**PAGE:**
-- Begin --
I am a prisoner in the State of Georgia that seeks to enforce the civil rights of all human beings and of all ethnic groups. I have attempted to bring an inhuman living conditions case against the prison system and on the behalf of all similarly situated. The complaint is set out below.

Sir, it is clear after presenting these issues to two courts and the Attorney General of Georgia that these officials do not care that the lives of many are in grave danger.

We are seeking the assistance of your office. The name and address of the prison, Attorney General, and the federal judge is listed at the end of this communique.

Shocking Inhuman history of prison conditions case

On July 10, 2016, Plaintiff, Robert F. Smith, submitted for filing his 42 U.S.C. 1983 Civil Rights complaint wherein he demonstrated with documentary evidence that some forty thousand (40,000) individual human beings from all ethnic groups were being subjected to inhuman and barbaric living conditions.

Smith further demonstrated that many of the individual human beings from all ethic groups were being denied the mandated protection of prison authority from the attacks of certain gang affiliated inmates. That the individuals from all ethic groups in which requested from prison authority the protection from certain affiliated gang members were then punished by, and are still being punished, prison authority by placement in a mandatory nine months lockdown disciplinary program wherein all inmate personal property and store privileges have been taken.

Smith’s complaint named as Plaintiffs David Cordova, and all others similarly situated. Said complaint was filed in the Middle District Federal Court in Macon, Georgia, on July 13, 2016.

On August 18, 2016, Federal Judge Marc T. Treadwell dismissed Smith’s civil rights complaint in its entirety on the premise that the plaintiffs could not joint together in a single action.

Smith’s complaint further demonstrated that every single standard operating procedure written to govern the running of the prison was not being adhered to, that because said SOPs were not being followed by prison authority, many many individuals from all ethnic groups constitutional rights were being violated, i.e.
Right to be free from physical abuse
Right to due process
Right to equal protection
Right to be free from cruel and unusual punishment

Smith further presented the failure of prison authority to follow their standard operating procedures to the state court as required in the form of an extra ordinary emergency of writ of mandamus, as of date that action is being held up by the state courts with nothing having been brought before same and having been ruled on.
-- End --
**GIVEN PROBLEM 1:** In the Georgia prison conditions complaint, on what date did Federal Judge Marc T. Treadwell dismiss Smith's civil rights complaint?
**GIVEN PROBLEM 2:** Quote the Georgia prison conditions complaint from "Shocking Inhuman history" to "barbaric living conditions.".
**GIVEN PROBLEM 3:** Write the next part of the Georgia prison conditions complaint, starting after its last sentence.

**DATASET CONTENT:**
-- Begin --
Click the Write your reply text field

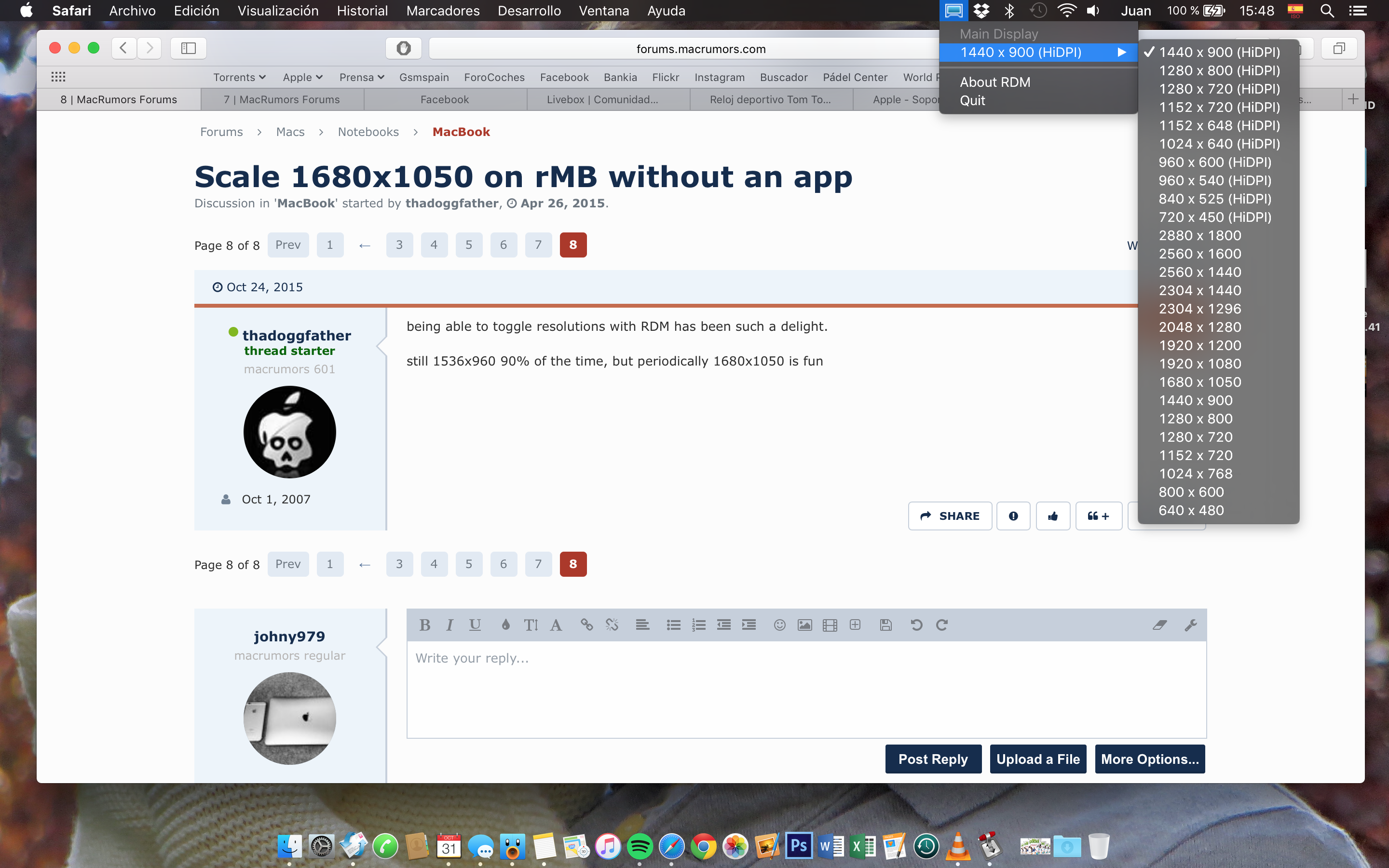pyautogui.click(x=806, y=689)
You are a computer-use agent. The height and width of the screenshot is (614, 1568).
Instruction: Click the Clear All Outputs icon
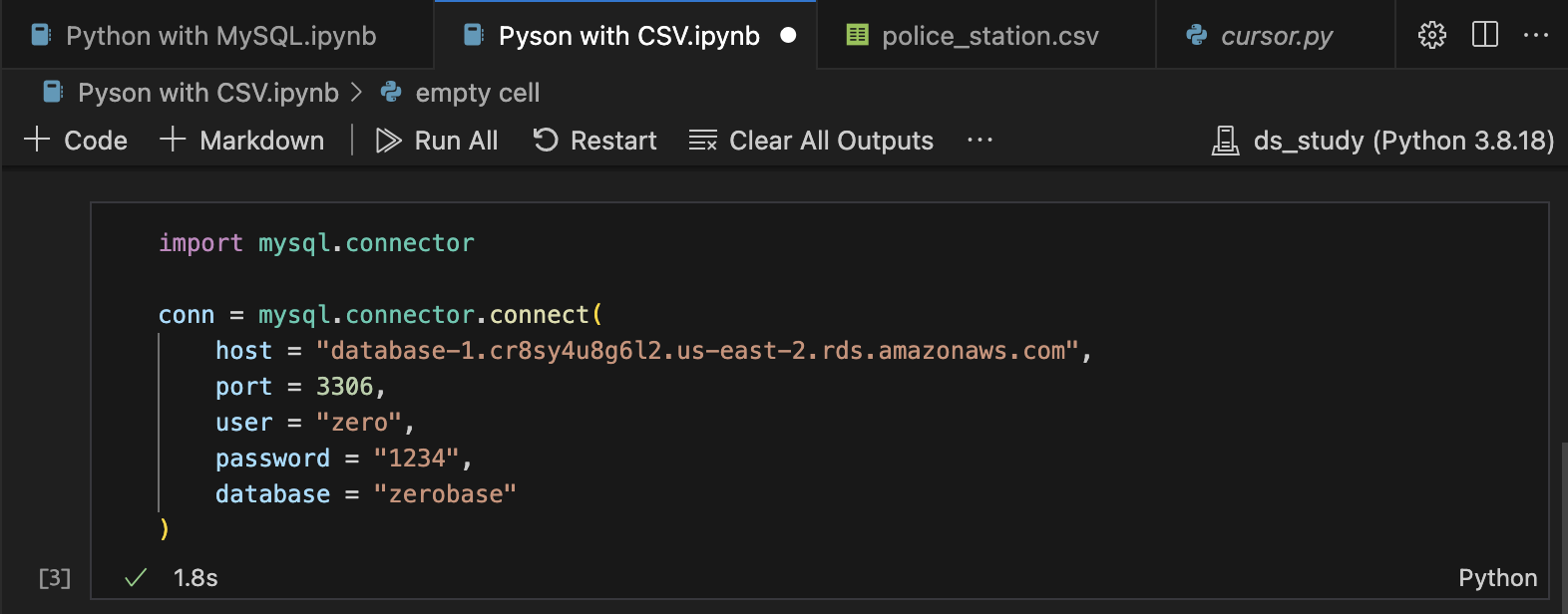tap(702, 141)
-- End --
**FINAL ANSWER 1:** August 18, 2016.

**FINAL ANSWER 2:**
Shocking Inhuman history of prison conditions case

On July 10, 2016, Plaintiff, Robert F. Smith, submitted for filing his 42 U.S.C. 1983 Civil Rights complaint wherein he demonstrated with documentary evidence that some forty thousand (40,000) individual human beings from all ethnic groups were being subjected to inhuman and barbaric living conditions.

**FINAL ANSWER 3:**
Prison authority have minimized the ventilation in each inmate cell dramatically by placing iron metal plates over each and every ventilation duct and throughout the entire prison.

The obstruction of ventilation by the iron metal plates combined with heat places us human beings in a substantial risk of deceases such as tuberculosis as well as:
1. Most of the time it feels as if one’s chest is heavily burdened with a huge amount of weight due to the lack of clean air.
2. Severe burning sensation in chest with mild to severe dizziness.
3. Tingling sensation in ones limbs from a lack of oxygen in ones body.

When the plaintiff stand with their nose stuck directly into the 4 by 21 inch window opening, the conditions start to subside.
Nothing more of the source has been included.